Mas falta, para os brasileiros, a percepção de que o sucesso começa nas pequenas atitudes dos cidadãos. Sinais de trânsito, por exemplo, são regras invioláveis para os dois povos citados.

Uma vez ouvi o relato de um brasileiro que ficou impressionado ao observar, na Alemanha, que as pessoas estavam paradas esperando o sinal de trânsito abrir embora não houvesse nenhum automóvel trafegando naquele momento.

Em minha única ida à Alemanha, observei que um determinado brasileiro não se importava em caminhar fora do calçamento, ia pelo asfalto. A rua era estreita e o movimento pequeno, mas um motorista que passou por nós deu várias buzinadas de advertência.

Avisamos ao companheiro que na Alemanha e países europeus, de um modo geral, essas pequenas desobediências às leis do trânsito também são "fiscalizadas” pelos cidadãos locais, que se sentem ofendidos pelo desrespeito às regras. A tendência dos brasileiros é temer e respeitar apenas os policiais.

Alguns anos atrás eu vi algumas estatísticas comparando números de vítimas (mortos e feridos) do trânsito brasileiro com os países "mais adiantados”. Infelizmente nossos números são bem maiores. Assustadores e preocupantes.

Dirigimos automóveis e caminhamos com a companhia do medo. Não precisava ser assim.

Sobre o autor:

Márcio de Ávila Rodrigues nasceu em Belo Horizonte, capital de Minas Gerais, Brasil, em 1954. Sua primeira formação universitária foi a medicina-veterinária, tendo se especializado no tratamento e treinamento de cavalos de corrida. Também atuou na área administrativa do turfe, principalmente como diretor de corridas do Jockey Club de Minas Gerais, e posteriormente seu presidente (a partir de 2018).

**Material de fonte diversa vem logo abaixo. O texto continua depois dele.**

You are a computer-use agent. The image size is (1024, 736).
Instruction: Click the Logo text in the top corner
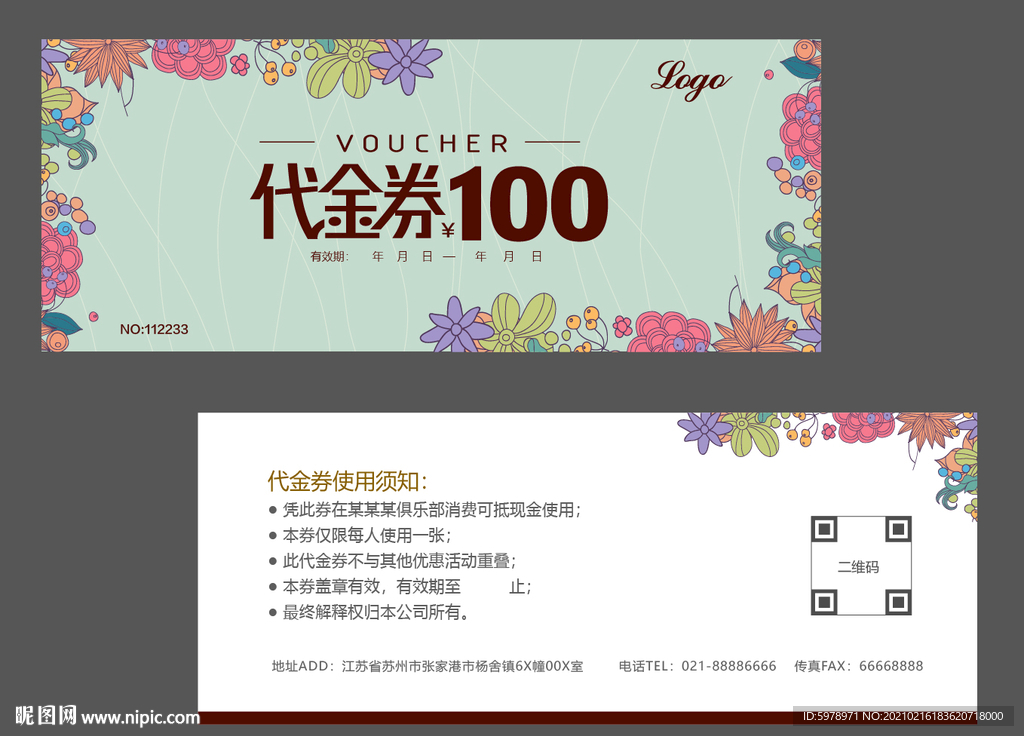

Começou a atuar no jornalismo aos 17 anos, assinando uma coluna sobre turfe no extinto Jornal de Minas (Belo Horizonte), onde também foi editor de esportes (exceto futebol). Também trabalhou na sucursal mineira do jornal O Globo.

Possui uma segunda formação universitária, em comunicação social, habilitação para jornalismo, também pela Universidade Federal de Minas Gerais, e atuou no setor de assessoria de imprensa.